Interesting @SammyS , can we then generalise by saying that one has to consider the dominant exponent when working out similar problems of this nature/kind then work out a recursive relationship to determine the approximate solution?your working step to solution looks pretty straightforward...

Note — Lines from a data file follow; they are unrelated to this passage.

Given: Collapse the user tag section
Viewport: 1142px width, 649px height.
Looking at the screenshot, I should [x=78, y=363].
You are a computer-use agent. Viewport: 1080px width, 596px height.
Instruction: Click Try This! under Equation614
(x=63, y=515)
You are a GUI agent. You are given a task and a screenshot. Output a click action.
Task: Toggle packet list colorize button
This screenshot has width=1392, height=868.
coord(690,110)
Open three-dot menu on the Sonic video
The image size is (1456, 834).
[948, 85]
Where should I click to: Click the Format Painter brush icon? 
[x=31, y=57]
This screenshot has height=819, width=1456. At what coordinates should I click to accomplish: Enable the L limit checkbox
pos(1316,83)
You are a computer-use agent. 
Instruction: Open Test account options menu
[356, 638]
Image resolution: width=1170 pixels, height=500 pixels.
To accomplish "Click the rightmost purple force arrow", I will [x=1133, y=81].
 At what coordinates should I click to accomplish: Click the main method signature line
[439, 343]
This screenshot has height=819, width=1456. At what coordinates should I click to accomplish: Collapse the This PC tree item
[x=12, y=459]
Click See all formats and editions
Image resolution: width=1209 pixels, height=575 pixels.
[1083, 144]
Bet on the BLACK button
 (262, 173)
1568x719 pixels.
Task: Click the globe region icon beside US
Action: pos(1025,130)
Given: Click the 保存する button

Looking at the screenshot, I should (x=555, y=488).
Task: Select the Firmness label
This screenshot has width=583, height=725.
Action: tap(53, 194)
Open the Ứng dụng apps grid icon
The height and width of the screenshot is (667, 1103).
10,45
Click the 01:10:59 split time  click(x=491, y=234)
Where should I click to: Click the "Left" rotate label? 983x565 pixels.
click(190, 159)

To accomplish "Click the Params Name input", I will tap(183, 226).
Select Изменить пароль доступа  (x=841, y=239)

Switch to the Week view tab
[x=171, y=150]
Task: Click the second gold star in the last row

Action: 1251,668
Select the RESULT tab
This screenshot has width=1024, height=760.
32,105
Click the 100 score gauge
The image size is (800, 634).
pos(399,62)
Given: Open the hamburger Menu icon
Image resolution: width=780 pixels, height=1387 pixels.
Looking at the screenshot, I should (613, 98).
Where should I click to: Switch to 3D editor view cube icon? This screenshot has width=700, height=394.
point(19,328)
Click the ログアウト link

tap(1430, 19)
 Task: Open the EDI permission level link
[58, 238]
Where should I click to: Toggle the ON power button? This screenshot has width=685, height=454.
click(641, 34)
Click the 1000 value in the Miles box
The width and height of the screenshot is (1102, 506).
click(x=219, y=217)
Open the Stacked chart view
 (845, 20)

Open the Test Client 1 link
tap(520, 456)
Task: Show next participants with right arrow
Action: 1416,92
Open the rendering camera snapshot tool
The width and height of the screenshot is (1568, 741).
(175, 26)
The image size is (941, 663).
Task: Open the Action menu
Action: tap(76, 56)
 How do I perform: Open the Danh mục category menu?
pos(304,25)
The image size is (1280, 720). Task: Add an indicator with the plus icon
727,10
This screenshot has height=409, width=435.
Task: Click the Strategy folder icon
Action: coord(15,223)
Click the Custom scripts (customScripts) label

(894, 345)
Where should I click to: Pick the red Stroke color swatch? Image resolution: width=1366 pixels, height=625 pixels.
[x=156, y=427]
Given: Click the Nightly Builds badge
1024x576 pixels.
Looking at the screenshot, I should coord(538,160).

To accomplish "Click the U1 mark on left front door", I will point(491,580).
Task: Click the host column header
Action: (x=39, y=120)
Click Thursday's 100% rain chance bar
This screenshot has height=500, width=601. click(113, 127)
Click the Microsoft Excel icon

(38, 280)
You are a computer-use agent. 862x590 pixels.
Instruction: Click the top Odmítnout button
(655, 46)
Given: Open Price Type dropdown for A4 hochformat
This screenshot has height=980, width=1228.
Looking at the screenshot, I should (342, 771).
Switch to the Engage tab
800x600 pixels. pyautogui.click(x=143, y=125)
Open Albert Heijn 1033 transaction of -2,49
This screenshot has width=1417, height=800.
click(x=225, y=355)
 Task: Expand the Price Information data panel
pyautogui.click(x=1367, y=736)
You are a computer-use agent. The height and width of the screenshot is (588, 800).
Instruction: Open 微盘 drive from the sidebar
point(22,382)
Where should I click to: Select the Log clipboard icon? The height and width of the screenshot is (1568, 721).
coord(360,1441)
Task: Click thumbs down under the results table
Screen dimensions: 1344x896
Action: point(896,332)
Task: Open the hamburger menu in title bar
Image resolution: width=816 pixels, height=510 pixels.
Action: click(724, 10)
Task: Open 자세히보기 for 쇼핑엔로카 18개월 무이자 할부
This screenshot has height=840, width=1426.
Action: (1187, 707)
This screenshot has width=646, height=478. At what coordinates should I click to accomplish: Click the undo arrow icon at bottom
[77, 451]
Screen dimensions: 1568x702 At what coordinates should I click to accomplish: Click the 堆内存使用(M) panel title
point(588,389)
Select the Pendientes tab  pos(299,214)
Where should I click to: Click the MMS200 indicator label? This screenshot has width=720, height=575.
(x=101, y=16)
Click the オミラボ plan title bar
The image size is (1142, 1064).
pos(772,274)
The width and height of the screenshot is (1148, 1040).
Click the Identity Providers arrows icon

that is equations of the form,

$x^\frac{m}{n} - x^\frac{-n}{m}-k=0$ ...where $x^\frac{m}{n}$ is dominant. and $k$ is a constant.

 

[Charles Link]

@chwala
See
https://www.physicsforums.com/threads/the-solution-to-a-cubic-equation.975534/
for a problem you might find of interest that uses an iterative solution. I don't know whether there are any "rules" to getting a good iterative formula. Sometimes it helps just to be a little clever to spot something that will work.

 

[chwala]

@chwala
See
https://www.physicsforums.com/threads/the-solution-to-a-cubic-equation.975534/
for a problem you might find of interest that uses an iterative solution. I don't know whether there are any "rules" to getting a good iterative formula. Sometimes it helps just to be a little clever to spot something that will work.

I will look at this...

 

[malawi_glenn]

These particular indicies are called exponents

 

[chwala]

These particular indicies are called exponents

...sorry you meant 'indices' or is 'indicies' which is the the correct plural form? Sorry, English is not my first language... i always use the former in my lessons... i know that the singular form is index.